##### RECORDS PROVIDED #####

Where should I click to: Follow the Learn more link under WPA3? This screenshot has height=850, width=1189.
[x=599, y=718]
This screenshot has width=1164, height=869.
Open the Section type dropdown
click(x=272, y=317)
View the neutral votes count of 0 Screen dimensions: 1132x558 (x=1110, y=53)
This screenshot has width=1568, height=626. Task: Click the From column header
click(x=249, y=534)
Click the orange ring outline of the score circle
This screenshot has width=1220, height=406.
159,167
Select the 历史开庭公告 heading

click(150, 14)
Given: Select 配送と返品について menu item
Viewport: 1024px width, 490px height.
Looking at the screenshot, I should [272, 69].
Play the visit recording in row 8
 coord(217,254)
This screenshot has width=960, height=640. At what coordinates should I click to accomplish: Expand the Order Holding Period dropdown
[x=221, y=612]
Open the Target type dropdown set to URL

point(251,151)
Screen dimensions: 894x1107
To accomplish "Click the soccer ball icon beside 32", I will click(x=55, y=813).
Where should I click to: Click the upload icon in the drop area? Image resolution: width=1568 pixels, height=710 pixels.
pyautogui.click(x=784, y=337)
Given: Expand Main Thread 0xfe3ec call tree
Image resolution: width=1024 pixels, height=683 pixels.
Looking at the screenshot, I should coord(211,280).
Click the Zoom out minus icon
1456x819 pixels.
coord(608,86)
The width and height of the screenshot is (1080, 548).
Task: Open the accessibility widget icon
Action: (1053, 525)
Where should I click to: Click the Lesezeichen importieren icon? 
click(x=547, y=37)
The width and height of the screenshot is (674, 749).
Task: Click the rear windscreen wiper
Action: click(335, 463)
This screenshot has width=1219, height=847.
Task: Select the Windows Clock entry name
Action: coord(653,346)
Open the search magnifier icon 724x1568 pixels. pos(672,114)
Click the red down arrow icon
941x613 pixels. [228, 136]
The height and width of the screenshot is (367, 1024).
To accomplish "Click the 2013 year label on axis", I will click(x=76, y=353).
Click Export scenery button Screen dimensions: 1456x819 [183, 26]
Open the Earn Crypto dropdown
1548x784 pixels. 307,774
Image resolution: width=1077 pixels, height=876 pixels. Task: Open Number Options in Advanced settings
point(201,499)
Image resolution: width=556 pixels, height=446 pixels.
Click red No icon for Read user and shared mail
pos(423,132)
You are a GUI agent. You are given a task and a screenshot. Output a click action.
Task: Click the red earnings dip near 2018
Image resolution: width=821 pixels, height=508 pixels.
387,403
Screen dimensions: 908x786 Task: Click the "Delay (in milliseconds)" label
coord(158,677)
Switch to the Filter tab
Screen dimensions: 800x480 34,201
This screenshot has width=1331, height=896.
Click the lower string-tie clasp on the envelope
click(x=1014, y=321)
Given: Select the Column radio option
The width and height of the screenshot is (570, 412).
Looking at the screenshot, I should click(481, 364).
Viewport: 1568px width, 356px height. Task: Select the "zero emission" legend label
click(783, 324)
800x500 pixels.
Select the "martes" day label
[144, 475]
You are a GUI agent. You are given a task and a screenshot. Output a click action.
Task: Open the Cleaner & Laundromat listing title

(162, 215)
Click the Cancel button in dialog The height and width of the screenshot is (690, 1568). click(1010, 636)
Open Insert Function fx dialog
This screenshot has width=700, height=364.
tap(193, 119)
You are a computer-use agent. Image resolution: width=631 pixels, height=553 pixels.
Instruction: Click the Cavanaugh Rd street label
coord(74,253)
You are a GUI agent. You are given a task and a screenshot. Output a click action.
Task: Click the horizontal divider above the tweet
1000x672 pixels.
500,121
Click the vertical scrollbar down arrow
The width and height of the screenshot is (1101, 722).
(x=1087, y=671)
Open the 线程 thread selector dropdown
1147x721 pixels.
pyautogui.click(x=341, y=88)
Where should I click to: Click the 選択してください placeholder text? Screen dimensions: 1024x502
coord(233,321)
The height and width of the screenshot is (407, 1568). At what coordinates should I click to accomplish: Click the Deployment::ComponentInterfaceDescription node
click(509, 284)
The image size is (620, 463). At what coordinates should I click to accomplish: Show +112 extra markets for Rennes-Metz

#####

Take from the material above the lines running from the one with "This screenshot has width=1164, height=869." through the one with "Screen dimensions: 894x1107", and repeat them exactly, with nothing else.

This screenshot has width=1164, height=869.
Open the Section type dropdown
click(x=272, y=317)
View the neutral votes count of 0 Screen dimensions: 1132x558 (x=1110, y=53)
This screenshot has width=1568, height=626. Task: Click the From column header
click(x=249, y=534)
Click the orange ring outline of the score circle
This screenshot has width=1220, height=406.
159,167
Select the 历史开庭公告 heading

click(150, 14)
Given: Select 配送と返品について menu item
Viewport: 1024px width, 490px height.
Looking at the screenshot, I should [272, 69].
Play the visit recording in row 8
 coord(217,254)
This screenshot has width=960, height=640. At what coordinates should I click to accomplish: Expand the Order Holding Period dropdown
[x=221, y=612]
Open the Target type dropdown set to URL

point(251,151)
Screen dimensions: 894x1107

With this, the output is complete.